### Records for the task
- - -

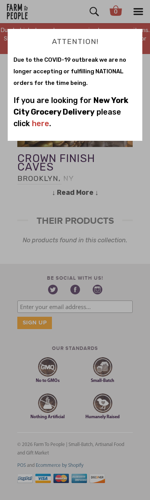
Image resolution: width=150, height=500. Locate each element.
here (40, 123)
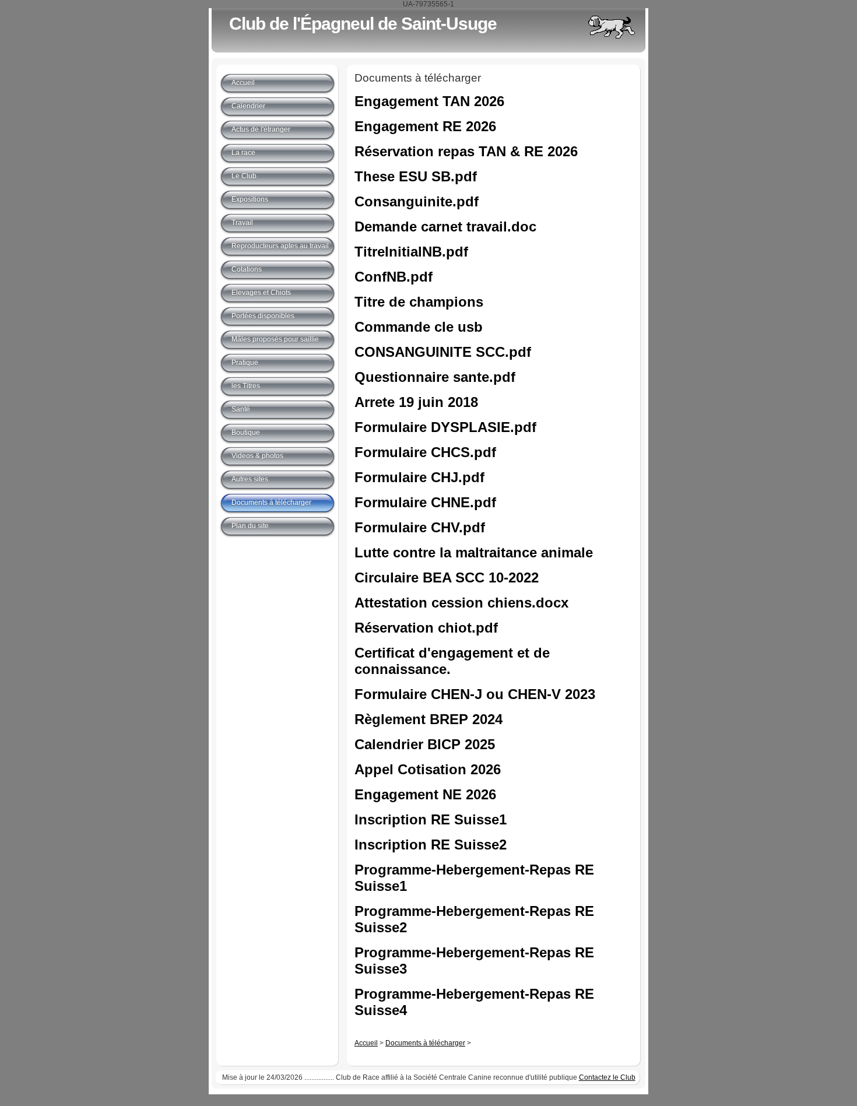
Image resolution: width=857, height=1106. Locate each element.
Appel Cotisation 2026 (427, 769)
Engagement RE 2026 (425, 126)
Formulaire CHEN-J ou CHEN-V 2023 (474, 694)
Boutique (245, 433)
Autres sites (249, 479)
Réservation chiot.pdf (426, 627)
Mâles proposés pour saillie (275, 339)
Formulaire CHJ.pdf (419, 477)
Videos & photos (257, 456)
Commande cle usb (418, 327)
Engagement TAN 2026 (429, 101)
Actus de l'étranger (260, 129)
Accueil (366, 1043)
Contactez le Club (607, 1077)
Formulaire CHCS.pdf (425, 452)
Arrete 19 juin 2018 (416, 402)
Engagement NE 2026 (425, 794)
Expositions (249, 199)
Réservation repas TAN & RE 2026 (466, 151)
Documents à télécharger (425, 1043)
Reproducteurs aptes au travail (280, 246)
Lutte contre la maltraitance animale (473, 552)
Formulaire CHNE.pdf (425, 502)
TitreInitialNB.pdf (411, 251)
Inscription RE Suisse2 (430, 844)
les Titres (245, 386)
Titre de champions (418, 302)
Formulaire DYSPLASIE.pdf (445, 427)
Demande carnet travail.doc (445, 226)
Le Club (244, 176)
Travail (242, 223)
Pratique (244, 363)
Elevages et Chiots (261, 293)
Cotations (246, 269)
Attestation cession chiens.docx (461, 602)
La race (243, 153)
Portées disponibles (262, 316)
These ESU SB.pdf (415, 176)
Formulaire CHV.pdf (419, 527)
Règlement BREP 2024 (428, 719)
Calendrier (248, 106)
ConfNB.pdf (393, 277)
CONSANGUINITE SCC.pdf (442, 352)
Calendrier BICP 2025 (424, 744)
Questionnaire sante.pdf (434, 377)
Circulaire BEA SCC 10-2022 (446, 577)
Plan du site (250, 526)
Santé (240, 409)
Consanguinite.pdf (416, 201)
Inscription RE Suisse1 (430, 819)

- - -

### Exercise task
Please copy everything from the line containing "Le Club (244, 176)" down to the last of the items, both included, and add 19 to every coordinate in the answers.

### Final result
Le Club (263, 195)
Travail (261, 242)
Pratique (263, 382)
Elevages et Chiots (280, 312)
Cotations (265, 288)
Attestation cession chiens.docx (480, 621)
La race (262, 172)
Portées disponibles (281, 335)
These ESU SB.pdf (434, 195)
Formulaire CHV.pdf (438, 546)
Règlement BREP 2024 (447, 738)
Calendrier (267, 125)
ConfNB.pdf (412, 296)
CONSANGUINITE SCC.pdf (461, 371)
Calendrier BICP 2025 (443, 763)
Questionnaire sante.pdf (453, 396)
Circulaire BEA SCC 10-2022 (465, 596)
Plan du site (269, 545)
Santé (259, 428)
Consanguinite.pdf (435, 220)
Inscription RE Suisse1 (449, 838)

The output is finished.